■ Source:
────────
32. The respondent on their part did contend that the applicant was given a fair hearing, he had an opportunity to file his replying affidavit and upon hearing of the bond cancellation request, the same was allowed and the applicants bond was cancelled. The applicant exercised his constitutional right to apply for review in the high court, which reinstated the applicants bond terms.
33. In determining this issue, I need not go into the question of whether the trial magistrate is or was actually biased. All the court can do is to fairly examine the facts which are alleged to show bias or likely bias and from those facts draw an inference, as any reasonable and fair-minded person would do, that the judge is biased or is likely to be biased. See Porter v Magill [2002] 1 All ER
34. The trial magistrate cannot be faulted in making her ruling as she did vide her ruling of 24th February 2022. The applicant was dissatisfied and correctly applied for review of the said ruling before the honourable judge and his application was allowed and his bond terms reinstated. The only question looking at the proceedings from the view of a fair-minded person sitting in court and knowing all the facts was there or could there have been real biased or perceived bias by the trial magistrate various considerations made, during the said proceedings to cancel bond and the subsequent ruling where the said bond was cancelled.
────────
Data list
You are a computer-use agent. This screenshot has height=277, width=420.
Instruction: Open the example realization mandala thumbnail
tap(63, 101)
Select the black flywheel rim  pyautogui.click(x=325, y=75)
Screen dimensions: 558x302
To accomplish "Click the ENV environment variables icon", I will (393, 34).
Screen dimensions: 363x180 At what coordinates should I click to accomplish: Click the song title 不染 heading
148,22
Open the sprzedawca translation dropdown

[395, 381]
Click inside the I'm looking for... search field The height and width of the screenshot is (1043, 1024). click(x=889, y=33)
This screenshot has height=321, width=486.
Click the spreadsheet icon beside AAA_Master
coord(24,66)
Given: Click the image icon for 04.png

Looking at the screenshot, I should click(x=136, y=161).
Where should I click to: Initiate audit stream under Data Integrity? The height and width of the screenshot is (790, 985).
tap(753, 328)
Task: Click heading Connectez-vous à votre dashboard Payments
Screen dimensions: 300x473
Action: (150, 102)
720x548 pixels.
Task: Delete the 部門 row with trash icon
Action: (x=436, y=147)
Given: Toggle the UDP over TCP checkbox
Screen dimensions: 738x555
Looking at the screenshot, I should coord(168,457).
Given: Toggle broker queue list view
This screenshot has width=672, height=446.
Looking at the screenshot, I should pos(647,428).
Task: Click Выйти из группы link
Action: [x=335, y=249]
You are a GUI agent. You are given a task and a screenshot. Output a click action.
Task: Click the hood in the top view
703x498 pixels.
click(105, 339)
────────
■ Challenge 1: Reproduce the court ruling word for word, from "32. The respondent" up to and including "applicants bond terms.".
■ Challenge 2: According to the court ruling, on what date did the trial magistrate issue the ruling that cancelled the applicant's bond?
■ Challenge 3: Write the next part of the court ruling, picking up after its last sentence.
The data plays no part in this work.

■ Answer 1:
32. The respondent on their part did contend that the applicant was given a fair hearing, he had an opportunity to file his replying affidavit and upon hearing of the bond cancellation request, the same was allowed and the applicants bond was cancelled. The applicant exercised his constitutional right to apply for review in the high court, which reinstated the applicants bond terms.

■ Answer 2: 24th February 2022

■ Answer 3:
35. The trial magistrate in her considered ruling did not delve deeply into this aspect, which was the most critical prism with which she should have considered her ruling. It was her holding that“on the 2nd ground, cancellation of the bond and its reinstatement is not a ground on which a reasonable man can infer bias. I have considered the case of Charles Alwando Opondo v Republic (1978) eKLR and it was held that bond during trial is a matter of the courts discretion and it cannot be used as a basis to infer bias unless the circumstances points towards bias.”
36. While the finding of the trial magistrate might be legally correct, that she cannot be accused of being biased for making a ruling, she erred by failing to look at the entire bail proceedings from the view of a fair-minded person sitting in court and knowing all the facts. She failed to evaluate the entire proceedings from a neutral third-party position, before coming to her conclusion.
37. The prosecution did inform court that, based on the affidavit of one PC Nancy Wambui Gateri that the applicant intended to jump bail and was interfering with witnesses. The alleged affidavit dated 19th January 2022 was not filed in the trial suit. The court allowed the applicant advocate to respond, heard arguments and thereafter made a ruling to cancel the applicants bond. The simple question, which arises, is that by relaying on an affidavit which was not filed in the proceeding’s, and which made unsupported allegations did the trial magistrate err and could she be perceived as being biased by fair minded person sitting in court and knowing all the facts?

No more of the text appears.